Dès le mardi 12 mai et jusqu’au mardi 23 juin, Passion Cinéma emboîte le pas du Festival de Cannes avec un cycle de quatorze films, dont plusieurs grands titres projetés sur la Croisette, accompagnés d’autres sorties incontournables.

Cannes ouvre le bal
«Notre mission est très simple: définir ce que sera le cinéma en 2026», confiait Thierry Frémaux, délégué général du festival de Cannes, au média américain «Variety». Cette déclaration se vérifie dans plusieurs sens. D’une part, Cannes joue un rôle indéniable dans la promotion des films à l’international, qui renforce leurs chances de succès public et critique. En témoigne «Anora», Palme d’or 2024, qui obtiendra par la suite de nombreuses statuettes tout en s’imposant comme le film le plus rentable de Sean Baker.
Etat des lieux
Mais la sélection cannoise peut aussi prendre la forme d’un état des lieux. Ainsi, l’absence de blockbusters américains est révélatrice d’un cinéma hollywoodien en crise. Steven Spielberg alertait encore récemment les studios sur les dangers de l’exploitation de franchises ad nauseam.
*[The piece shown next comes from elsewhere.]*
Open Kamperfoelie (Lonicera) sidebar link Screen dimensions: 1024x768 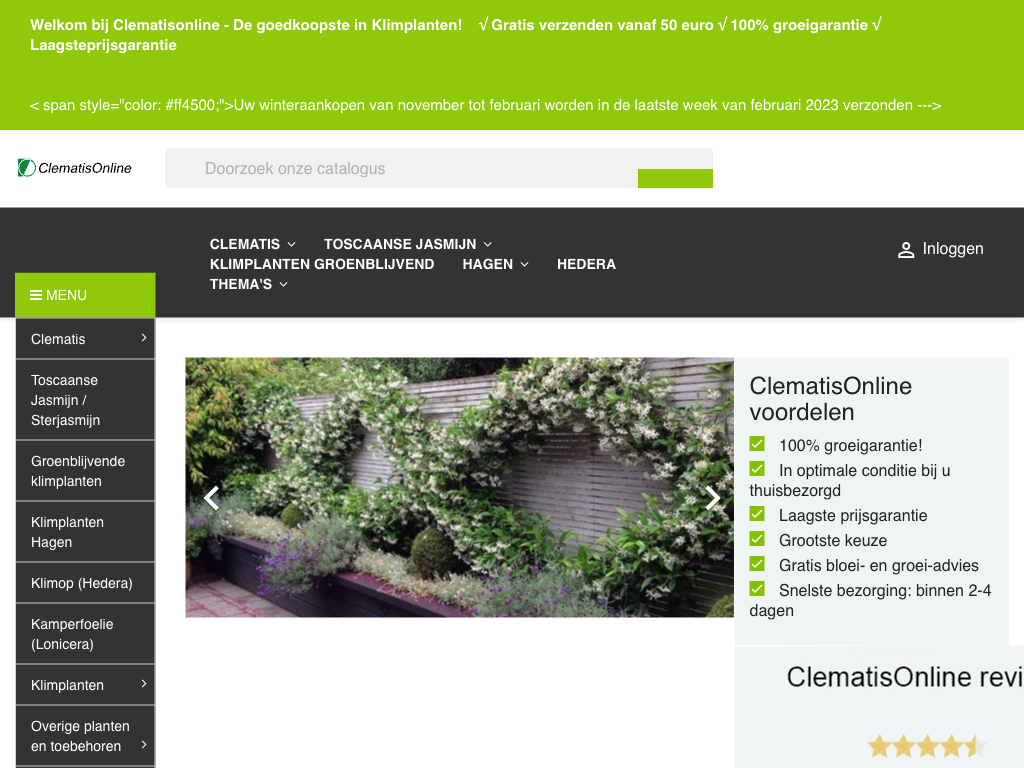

Son «Disclosure Day», finalement absent de la Croisette, peut se targuer d’un scénario original.
Place au cinéma européen
Tandis qu’Hollywood vacille, la France investit avec toujours plus de succès le domaine des grandes productions, à l’exemple du diptyque «La Bataille de Gaulle» d’Antonin Baudry, dont le public cannois pourra découvrir la première partie. Le reste de la sélection met en valeur un cinéma d’auteur·e européen en très grande forme, des savoureuses comédies d’Agnès Jaoui et Pierre Salvadori aux nouvelles pépites ibériques de Pedro Almodóvar et Rodrigo Sorogoyen. Sans oublier les drames de grands noms venus d’autres continents, tels Asghar Farhadi et Koji Fukada. De quoi se réjouir de l’année cinéma 2026!